Connecticut Light & Power is asking state utility regulators to approve a reduction in the generation service charge portion of their customers' bills.

The majority of CL&P’s customers would see a 5.2 percent decrease in the generation service charge in January if the state’s Department of Public Utility Control approves the filing made by the company earlier this week.

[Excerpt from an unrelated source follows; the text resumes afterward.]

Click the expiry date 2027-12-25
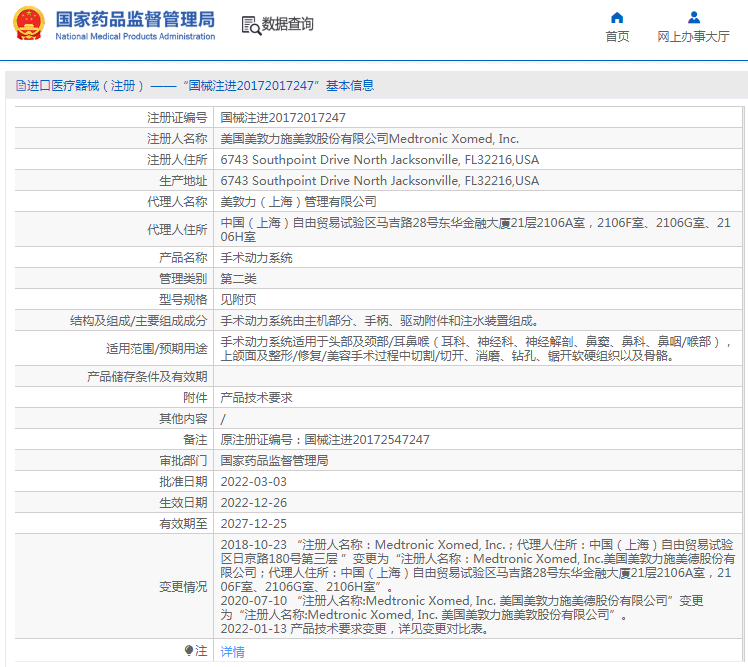748x667 pixels. tap(253, 524)
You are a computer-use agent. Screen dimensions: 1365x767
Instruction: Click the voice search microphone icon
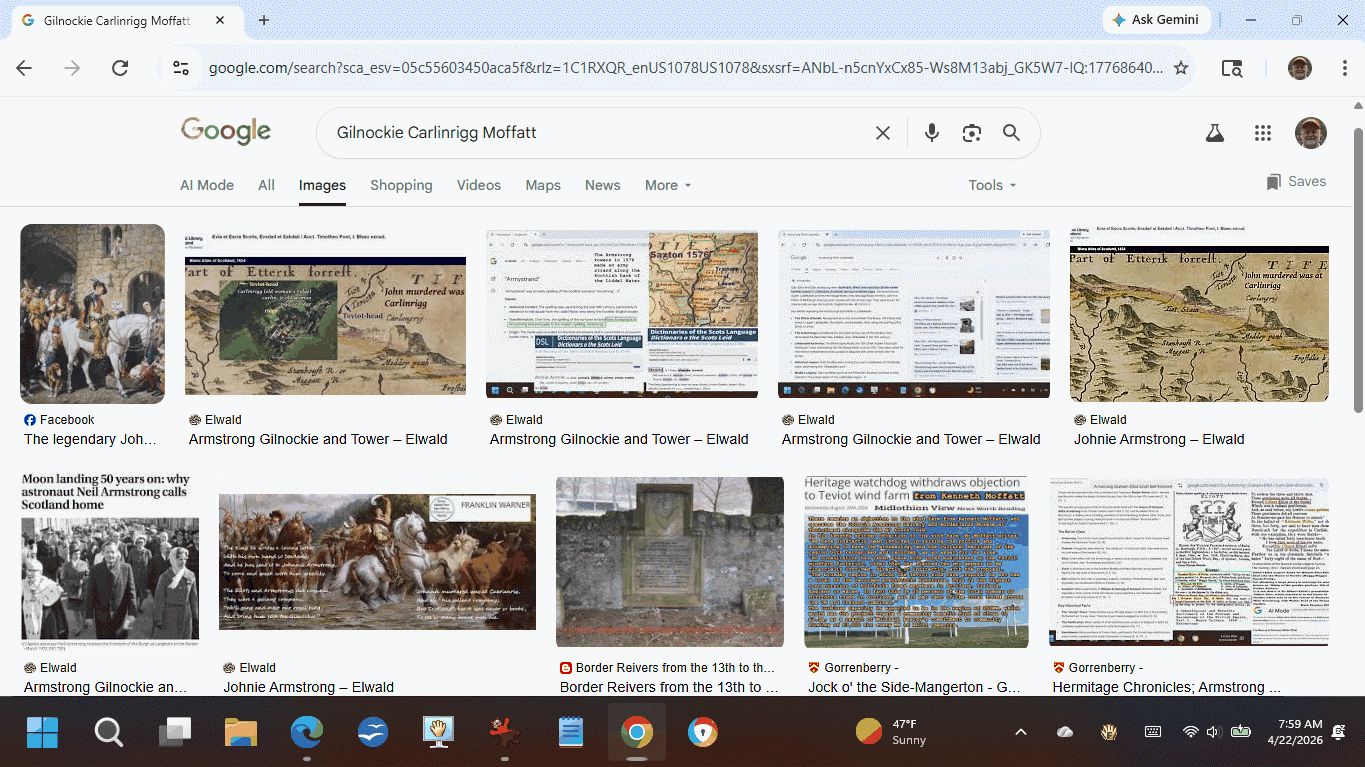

For those customers who use about 700 kilowatts per month, the rate decrease could translate into a $7.29 per month reduction in their bills.

Mitch Gross, a CL&P spokesman, said proposed decrease in generation service charges to customers is the result of declining natural gas prices and the long term strategy the company has taken toward purchasing electricity from power generators.

"Natural gas is driving all electric costs in New England, but we’re also always watching the market, looking for the best time to buy," Gross said. "We go out three years in advance to purchase these contracts and that is paying off."

Under the deregulated generation environment in which power providers operate here in Connecticut, utilities like CL&P and New Haven-based United Illuminating change rates every six months, according to market conditions and the types of contracts they are able secure with the companies that produce the electricity.

Gross said the decrease in generation service charges reflects a six percent decrease in the cost that CL&P pays to power generators.

For more information on this story, read Thursday's New Haven Register.

Friday, December 11, 2009

An Ulterior Motive

I confess that when officials of Connecticut Light & Power trotted out a study last month, produced by two Eastern Connecticut Connecticut University economists, saying that the utility "is a linchpin organization” in the state's economic growth, my private reaction to the report was more suitable for a teenager than a 49-year-old journalist.

"Well, duh, yeah," the inarticulate inner me said to myself about the study, which CL&P's corporate parent, Northeast Utilities, paid for with a $23,000 grant from its shareholders. "Tell me something I don't already."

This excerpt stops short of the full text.